'''

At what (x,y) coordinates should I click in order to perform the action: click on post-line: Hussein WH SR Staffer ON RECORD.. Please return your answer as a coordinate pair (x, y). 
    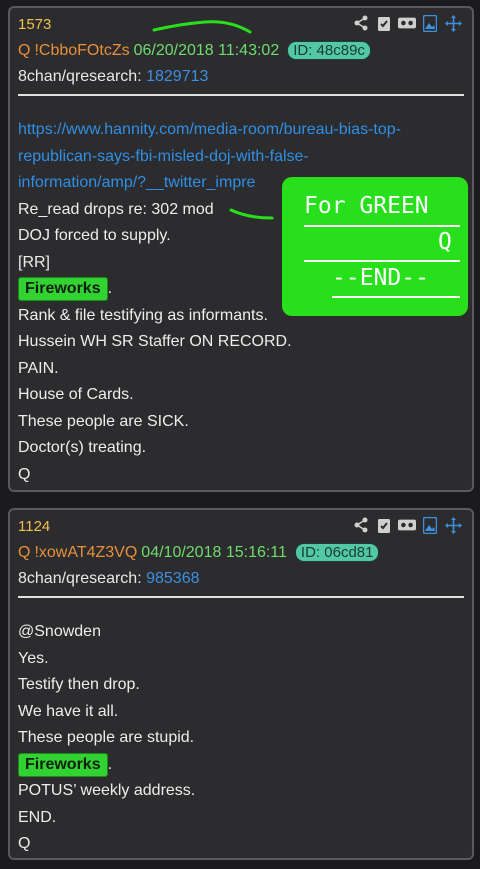
    Looking at the image, I should click on (155, 342).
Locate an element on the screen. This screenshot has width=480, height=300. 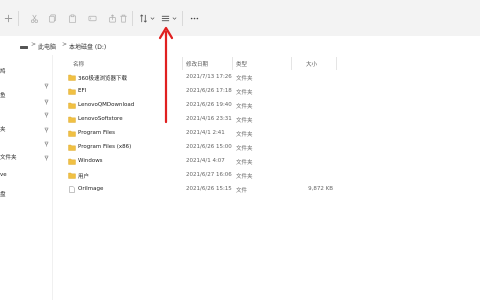
file-date: 2021/4/1 4:07 is located at coordinates (206, 161).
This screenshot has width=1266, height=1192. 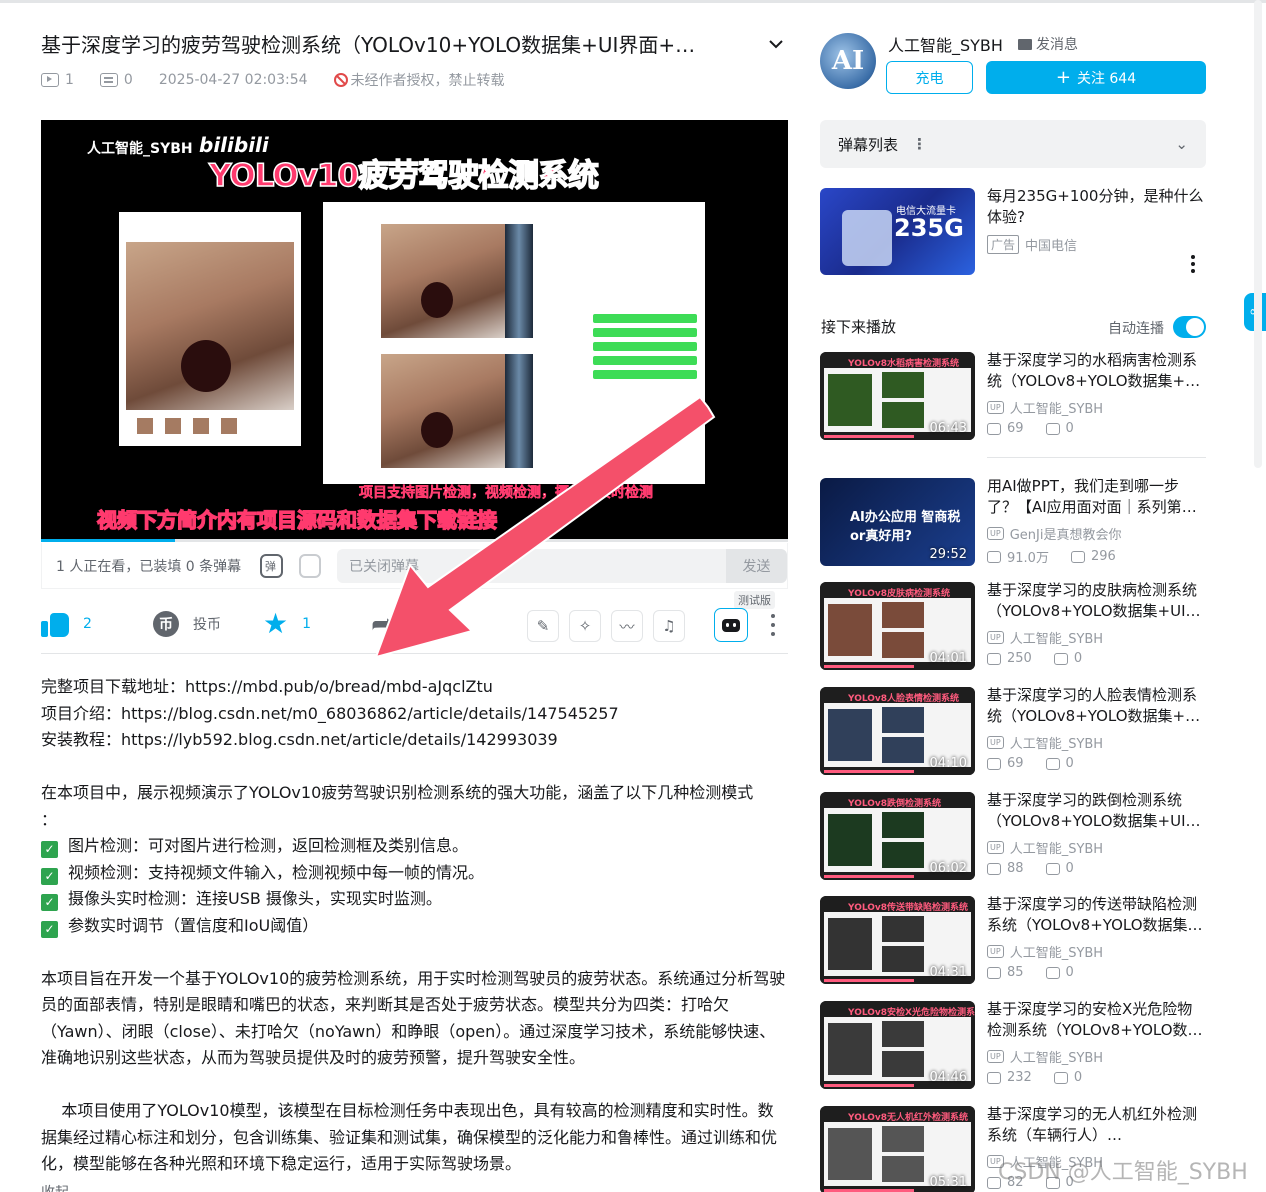 What do you see at coordinates (1182, 144) in the screenshot?
I see `chevron-down-icon: ⌄` at bounding box center [1182, 144].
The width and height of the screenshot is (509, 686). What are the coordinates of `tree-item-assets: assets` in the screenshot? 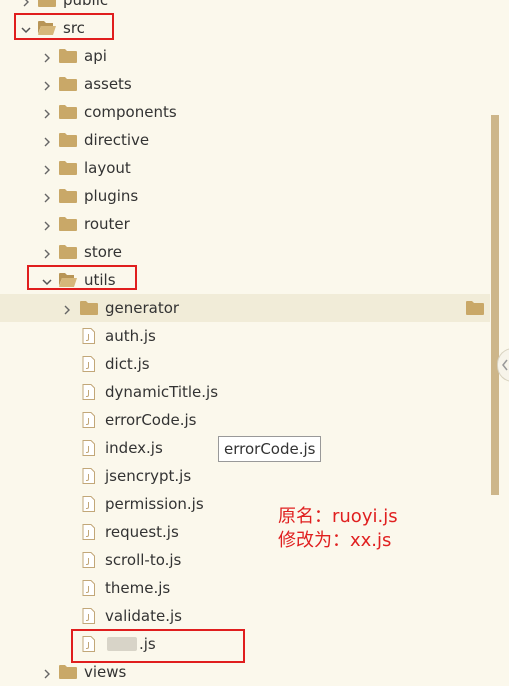 It's located at (245, 84).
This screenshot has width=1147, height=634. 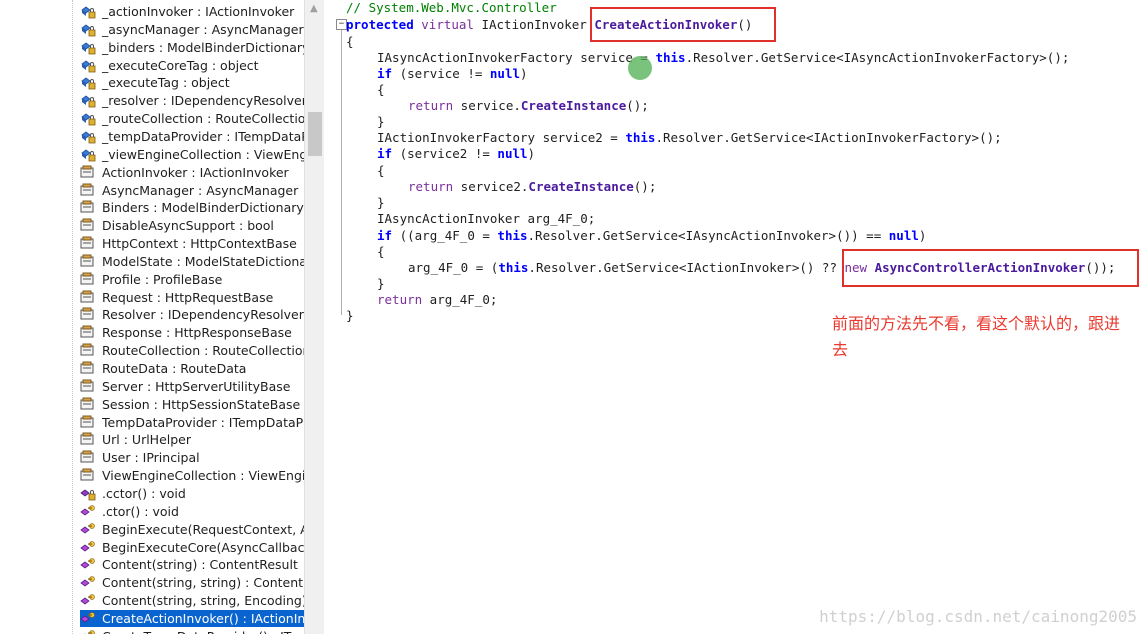 What do you see at coordinates (192, 136) in the screenshot?
I see `tree-item: _tempDataProvider : ITempDataProvider` at bounding box center [192, 136].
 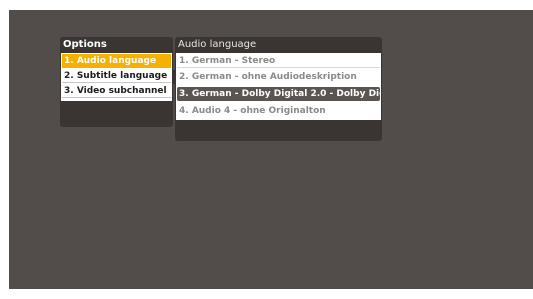 I want to click on audio-option-2: 2. German - ohne Audiodeskription, so click(x=278, y=77).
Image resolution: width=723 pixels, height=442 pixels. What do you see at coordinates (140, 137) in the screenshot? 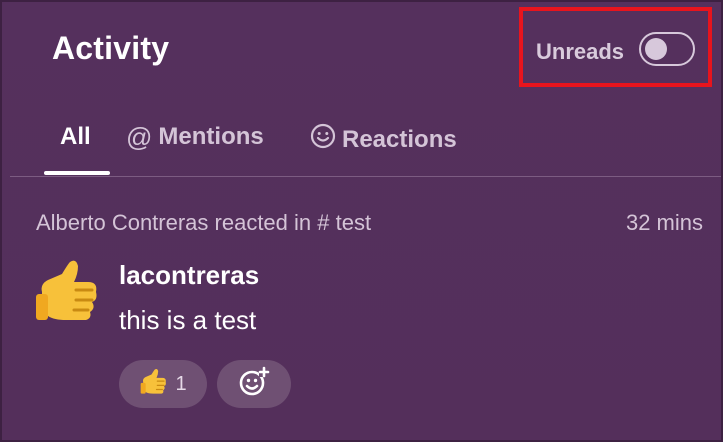
I see `at-icon: @` at bounding box center [140, 137].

'''

What you have to do
Rewrite the entries starting at the line that contains "I want to click" and ending at the end of the entries, replacing "Image resolution" with "Screenshot resolution" and keeping everything else the same, but leave the pictures out.

Exercise answer
  I want to click on audio-option-2: 2. German - ohne Audiodeskription, so click(x=278, y=77).
Screenshot resolution: width=723 pixels, height=442 pixels. What do you see at coordinates (140, 137) in the screenshot? 
I see `at-icon: @` at bounding box center [140, 137].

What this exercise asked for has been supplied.